Requirement: The goal is to restate all of the records below word for word.

Source material:
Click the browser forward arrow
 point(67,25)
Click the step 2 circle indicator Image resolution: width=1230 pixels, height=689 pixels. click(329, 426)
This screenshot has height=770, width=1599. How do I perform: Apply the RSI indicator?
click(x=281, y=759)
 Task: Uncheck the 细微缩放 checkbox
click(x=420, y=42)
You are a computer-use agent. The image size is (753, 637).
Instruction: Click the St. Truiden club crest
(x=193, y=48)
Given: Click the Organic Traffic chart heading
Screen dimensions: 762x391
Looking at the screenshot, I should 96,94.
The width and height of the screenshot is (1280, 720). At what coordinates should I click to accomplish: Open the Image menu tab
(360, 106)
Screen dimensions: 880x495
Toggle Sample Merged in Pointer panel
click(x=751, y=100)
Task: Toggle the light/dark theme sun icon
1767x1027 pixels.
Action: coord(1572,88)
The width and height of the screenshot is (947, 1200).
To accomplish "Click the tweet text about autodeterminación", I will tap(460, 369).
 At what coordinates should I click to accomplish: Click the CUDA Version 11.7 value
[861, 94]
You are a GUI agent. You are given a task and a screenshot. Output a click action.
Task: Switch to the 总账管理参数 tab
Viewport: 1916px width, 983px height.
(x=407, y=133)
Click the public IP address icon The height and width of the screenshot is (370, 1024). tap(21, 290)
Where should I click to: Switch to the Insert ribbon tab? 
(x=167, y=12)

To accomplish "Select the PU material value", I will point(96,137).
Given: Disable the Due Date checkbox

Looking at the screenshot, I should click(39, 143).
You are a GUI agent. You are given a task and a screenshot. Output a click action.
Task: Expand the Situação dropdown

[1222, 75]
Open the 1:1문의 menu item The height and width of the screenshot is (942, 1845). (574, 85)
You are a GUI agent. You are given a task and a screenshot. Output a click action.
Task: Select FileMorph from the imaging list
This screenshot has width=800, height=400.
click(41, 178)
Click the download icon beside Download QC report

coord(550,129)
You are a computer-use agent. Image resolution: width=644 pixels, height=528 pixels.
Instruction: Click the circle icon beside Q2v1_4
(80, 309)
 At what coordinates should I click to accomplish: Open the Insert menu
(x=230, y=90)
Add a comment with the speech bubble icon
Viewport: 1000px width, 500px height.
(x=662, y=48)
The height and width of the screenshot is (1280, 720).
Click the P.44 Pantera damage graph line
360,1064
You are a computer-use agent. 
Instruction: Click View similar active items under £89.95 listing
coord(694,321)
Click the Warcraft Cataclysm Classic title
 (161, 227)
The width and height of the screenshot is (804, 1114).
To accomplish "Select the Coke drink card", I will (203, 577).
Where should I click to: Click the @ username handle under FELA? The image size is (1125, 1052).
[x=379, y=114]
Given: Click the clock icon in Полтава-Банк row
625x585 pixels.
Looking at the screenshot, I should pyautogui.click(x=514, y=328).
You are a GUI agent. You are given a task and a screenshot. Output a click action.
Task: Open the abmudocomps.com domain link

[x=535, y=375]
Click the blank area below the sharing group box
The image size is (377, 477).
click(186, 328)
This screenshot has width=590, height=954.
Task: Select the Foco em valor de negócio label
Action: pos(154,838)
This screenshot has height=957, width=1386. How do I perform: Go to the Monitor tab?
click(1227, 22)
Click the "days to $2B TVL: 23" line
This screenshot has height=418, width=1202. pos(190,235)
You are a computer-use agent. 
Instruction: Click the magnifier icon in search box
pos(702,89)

Answer section:
Click the browser forward arrow
 point(67,25)
Click the step 2 circle indicator Image resolution: width=1230 pixels, height=689 pixels. click(329, 426)
This screenshot has height=770, width=1599. How do I perform: Apply the RSI indicator?
click(x=281, y=759)
 Task: Uncheck the 细微缩放 checkbox
click(x=420, y=42)
You are a computer-use agent. The image size is (753, 637).
Instruction: Click the St. Truiden club crest
(x=193, y=48)
Given: Click the Organic Traffic chart heading
Screen dimensions: 762x391
Looking at the screenshot, I should 96,94.
The width and height of the screenshot is (1280, 720). At what coordinates should I click to accomplish: Open the Image menu tab
(360, 106)
Screen dimensions: 880x495
Toggle Sample Merged in Pointer panel
click(x=751, y=100)
Task: Toggle the light/dark theme sun icon
1767x1027 pixels.
Action: coord(1572,88)
The width and height of the screenshot is (947, 1200).
To accomplish "Click the tweet text about autodeterminación", I will tap(460, 369).
 At what coordinates should I click to accomplish: Click the CUDA Version 11.7 value
[861, 94]
You are a GUI agent. You are given a task and a screenshot. Output a click action.
Task: Switch to the 总账管理参数 tab
Viewport: 1916px width, 983px height.
(x=407, y=133)
Click the public IP address icon The height and width of the screenshot is (370, 1024). tap(21, 290)
Where should I click to: Switch to the Insert ribbon tab? 
(x=167, y=12)

To accomplish "Select the PU material value", I will point(96,137).
Given: Disable the Due Date checkbox

Looking at the screenshot, I should click(39, 143).
You are a GUI agent. You are given a task and a screenshot. Output a click action.
Task: Expand the Situação dropdown

[1222, 75]
Open the 1:1문의 menu item The height and width of the screenshot is (942, 1845). (574, 85)
You are a GUI agent. You are given a task and a screenshot. Output a click action.
Task: Select FileMorph from the imaging list
This screenshot has width=800, height=400.
click(41, 178)
Click the download icon beside Download QC report

coord(550,129)
You are a computer-use agent. Image resolution: width=644 pixels, height=528 pixels.
Instruction: Click the circle icon beside Q2v1_4
(80, 309)
 At what coordinates should I click to accomplish: Open the Insert menu
(x=230, y=90)
Add a comment with the speech bubble icon
Viewport: 1000px width, 500px height.
(x=662, y=48)
The height and width of the screenshot is (1280, 720).
Click the P.44 Pantera damage graph line
360,1064
You are a computer-use agent. 
Instruction: Click View similar active items under £89.95 listing
coord(694,321)
Click the Warcraft Cataclysm Classic title
 (161, 227)
The width and height of the screenshot is (804, 1114).
To accomplish "Select the Coke drink card", I will (203, 577).
Where should I click to: Click the @ username handle under FELA? The image size is (1125, 1052).
[x=379, y=114]
Given: Click the clock icon in Полтава-Банк row
625x585 pixels.
Looking at the screenshot, I should pyautogui.click(x=514, y=328).
You are a GUI agent. You are given a task and a screenshot. Output a click action.
Task: Open the abmudocomps.com domain link

[x=535, y=375]
Click the blank area below the sharing group box
The image size is (377, 477).
click(186, 328)
This screenshot has width=590, height=954.
Task: Select the Foco em valor de negócio label
Action: pos(154,838)
This screenshot has height=957, width=1386. How do I perform: Go to the Monitor tab?
click(1227, 22)
Click the "days to $2B TVL: 23" line
This screenshot has height=418, width=1202. pos(190,235)
You are a computer-use agent. 
Instruction: Click the magnifier icon in search box
pos(702,89)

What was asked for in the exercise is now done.